* Begin Records to use *

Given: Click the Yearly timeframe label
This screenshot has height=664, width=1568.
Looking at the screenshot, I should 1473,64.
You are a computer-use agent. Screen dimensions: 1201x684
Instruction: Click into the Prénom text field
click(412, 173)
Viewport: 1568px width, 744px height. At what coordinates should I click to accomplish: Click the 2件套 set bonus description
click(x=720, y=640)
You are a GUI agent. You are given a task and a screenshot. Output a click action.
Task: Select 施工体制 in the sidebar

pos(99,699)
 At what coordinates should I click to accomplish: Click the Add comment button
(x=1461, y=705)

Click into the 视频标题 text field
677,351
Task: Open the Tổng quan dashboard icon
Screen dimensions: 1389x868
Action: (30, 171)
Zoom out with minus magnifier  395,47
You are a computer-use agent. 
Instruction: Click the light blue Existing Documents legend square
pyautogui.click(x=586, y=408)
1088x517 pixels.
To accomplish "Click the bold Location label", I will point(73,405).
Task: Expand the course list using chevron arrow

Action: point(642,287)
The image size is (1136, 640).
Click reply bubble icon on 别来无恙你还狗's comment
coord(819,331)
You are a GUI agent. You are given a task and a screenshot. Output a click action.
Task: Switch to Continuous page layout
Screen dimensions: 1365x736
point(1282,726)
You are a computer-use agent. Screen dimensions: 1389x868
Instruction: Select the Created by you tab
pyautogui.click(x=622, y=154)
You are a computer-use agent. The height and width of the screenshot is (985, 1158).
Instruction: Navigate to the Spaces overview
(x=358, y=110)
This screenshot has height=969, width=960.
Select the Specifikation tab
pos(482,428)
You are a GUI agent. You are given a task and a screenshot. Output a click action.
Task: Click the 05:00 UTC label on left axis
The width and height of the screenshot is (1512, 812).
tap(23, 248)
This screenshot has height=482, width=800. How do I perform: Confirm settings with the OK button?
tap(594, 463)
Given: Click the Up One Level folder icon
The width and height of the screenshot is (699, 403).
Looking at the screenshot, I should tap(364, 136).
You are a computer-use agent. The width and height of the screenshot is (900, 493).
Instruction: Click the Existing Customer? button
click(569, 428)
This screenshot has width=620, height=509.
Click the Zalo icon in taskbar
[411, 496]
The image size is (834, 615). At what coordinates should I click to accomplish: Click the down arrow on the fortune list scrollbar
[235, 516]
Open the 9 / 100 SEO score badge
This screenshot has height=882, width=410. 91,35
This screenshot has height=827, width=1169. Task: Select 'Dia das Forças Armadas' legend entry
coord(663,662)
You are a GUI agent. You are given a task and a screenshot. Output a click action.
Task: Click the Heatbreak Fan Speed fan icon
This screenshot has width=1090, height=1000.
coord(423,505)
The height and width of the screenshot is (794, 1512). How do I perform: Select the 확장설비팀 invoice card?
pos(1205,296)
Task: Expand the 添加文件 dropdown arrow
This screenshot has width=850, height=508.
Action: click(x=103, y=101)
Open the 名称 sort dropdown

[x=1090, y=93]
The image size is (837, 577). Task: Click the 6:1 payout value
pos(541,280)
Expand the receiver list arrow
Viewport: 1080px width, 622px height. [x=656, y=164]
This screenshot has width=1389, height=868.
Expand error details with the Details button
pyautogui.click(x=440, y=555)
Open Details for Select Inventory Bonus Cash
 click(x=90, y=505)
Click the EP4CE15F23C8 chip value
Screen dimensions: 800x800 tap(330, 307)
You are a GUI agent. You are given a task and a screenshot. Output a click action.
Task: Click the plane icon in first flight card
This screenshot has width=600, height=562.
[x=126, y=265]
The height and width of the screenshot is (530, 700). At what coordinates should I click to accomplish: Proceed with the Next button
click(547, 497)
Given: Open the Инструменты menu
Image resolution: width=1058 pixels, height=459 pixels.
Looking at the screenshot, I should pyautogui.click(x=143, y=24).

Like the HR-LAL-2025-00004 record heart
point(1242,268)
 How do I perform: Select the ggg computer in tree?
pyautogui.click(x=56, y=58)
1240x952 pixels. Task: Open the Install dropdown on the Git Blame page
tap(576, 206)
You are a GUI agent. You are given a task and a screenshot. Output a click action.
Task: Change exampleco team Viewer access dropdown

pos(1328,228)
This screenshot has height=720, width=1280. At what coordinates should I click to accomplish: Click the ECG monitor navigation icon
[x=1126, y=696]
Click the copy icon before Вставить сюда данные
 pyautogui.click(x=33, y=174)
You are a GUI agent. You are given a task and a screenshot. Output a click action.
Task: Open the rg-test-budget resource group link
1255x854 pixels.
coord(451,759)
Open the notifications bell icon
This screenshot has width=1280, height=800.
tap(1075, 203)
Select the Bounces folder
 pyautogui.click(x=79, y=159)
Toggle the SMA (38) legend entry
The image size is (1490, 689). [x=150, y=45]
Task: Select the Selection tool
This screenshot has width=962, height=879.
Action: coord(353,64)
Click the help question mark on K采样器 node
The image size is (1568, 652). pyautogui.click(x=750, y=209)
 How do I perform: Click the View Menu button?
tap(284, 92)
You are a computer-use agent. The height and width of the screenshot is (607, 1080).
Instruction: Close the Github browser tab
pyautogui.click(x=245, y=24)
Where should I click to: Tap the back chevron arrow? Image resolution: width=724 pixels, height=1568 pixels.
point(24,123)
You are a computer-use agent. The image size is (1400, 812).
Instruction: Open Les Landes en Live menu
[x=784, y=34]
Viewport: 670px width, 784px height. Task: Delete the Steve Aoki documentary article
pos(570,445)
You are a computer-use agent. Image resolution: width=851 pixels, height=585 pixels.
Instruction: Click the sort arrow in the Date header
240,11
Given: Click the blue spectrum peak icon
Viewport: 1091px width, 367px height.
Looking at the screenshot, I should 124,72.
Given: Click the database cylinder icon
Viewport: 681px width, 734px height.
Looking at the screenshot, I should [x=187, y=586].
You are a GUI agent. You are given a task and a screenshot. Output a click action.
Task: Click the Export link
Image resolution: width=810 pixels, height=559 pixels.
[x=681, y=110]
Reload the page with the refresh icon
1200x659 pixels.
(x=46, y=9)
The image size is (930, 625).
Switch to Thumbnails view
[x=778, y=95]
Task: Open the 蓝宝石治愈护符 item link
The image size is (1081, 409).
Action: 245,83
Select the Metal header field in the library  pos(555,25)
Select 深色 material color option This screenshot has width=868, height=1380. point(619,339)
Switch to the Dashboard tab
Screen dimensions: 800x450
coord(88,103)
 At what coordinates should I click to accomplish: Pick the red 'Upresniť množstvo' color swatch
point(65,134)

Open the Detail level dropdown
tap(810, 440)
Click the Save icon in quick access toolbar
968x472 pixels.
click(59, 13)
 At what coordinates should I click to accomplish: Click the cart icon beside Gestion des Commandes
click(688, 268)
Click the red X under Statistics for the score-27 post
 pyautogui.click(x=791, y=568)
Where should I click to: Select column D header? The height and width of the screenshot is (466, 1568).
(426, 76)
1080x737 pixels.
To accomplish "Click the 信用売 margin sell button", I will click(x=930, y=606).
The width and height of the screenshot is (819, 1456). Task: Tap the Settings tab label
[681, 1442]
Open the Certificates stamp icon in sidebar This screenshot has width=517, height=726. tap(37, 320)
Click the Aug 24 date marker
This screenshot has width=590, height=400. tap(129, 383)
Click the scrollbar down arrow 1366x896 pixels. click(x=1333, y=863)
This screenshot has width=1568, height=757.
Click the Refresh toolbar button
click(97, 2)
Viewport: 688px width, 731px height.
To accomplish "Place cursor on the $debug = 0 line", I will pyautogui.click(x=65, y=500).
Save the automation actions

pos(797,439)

* End Records to use *

▶ _Objective_:
Copy the lines above word for word, from the line containing "This screenshot has height=720, width=1280." through the line containing "Looking at the screenshot, I should [x=187, y=586].", both of those lines included.

▶ _Response_:
This screenshot has height=720, width=1280. At what coordinates should I click to accomplish: Click the ECG monitor navigation icon
[x=1126, y=696]
Click the copy icon before Вставить сюда данные
 pyautogui.click(x=33, y=174)
You are a GUI agent. You are given a task and a screenshot. Output a click action.
Task: Open the rg-test-budget resource group link
1255x854 pixels.
coord(451,759)
Open the notifications bell icon
This screenshot has width=1280, height=800.
tap(1075, 203)
Select the Bounces folder
 pyautogui.click(x=79, y=159)
Toggle the SMA (38) legend entry
The image size is (1490, 689). [x=150, y=45]
Task: Select the Selection tool
This screenshot has width=962, height=879.
Action: coord(353,64)
Click the help question mark on K采样器 node
The image size is (1568, 652). pyautogui.click(x=750, y=209)
 How do I perform: Click the View Menu button?
tap(284, 92)
You are a computer-use agent. The height and width of the screenshot is (607, 1080).
Instruction: Close the Github browser tab
pyautogui.click(x=245, y=24)
Where should I click to: Tap the back chevron arrow? Image resolution: width=724 pixels, height=1568 pixels.
point(24,123)
You are a computer-use agent. The image size is (1400, 812).
Instruction: Open Les Landes en Live menu
[x=784, y=34]
Viewport: 670px width, 784px height. Task: Delete the Steve Aoki documentary article
pos(570,445)
You are a computer-use agent. Image resolution: width=851 pixels, height=585 pixels.
Instruction: Click the sort arrow in the Date header
240,11
Given: Click the blue spectrum peak icon
Viewport: 1091px width, 367px height.
Looking at the screenshot, I should 124,72.
Given: Click the database cylinder icon
Viewport: 681px width, 734px height.
Looking at the screenshot, I should [x=187, y=586].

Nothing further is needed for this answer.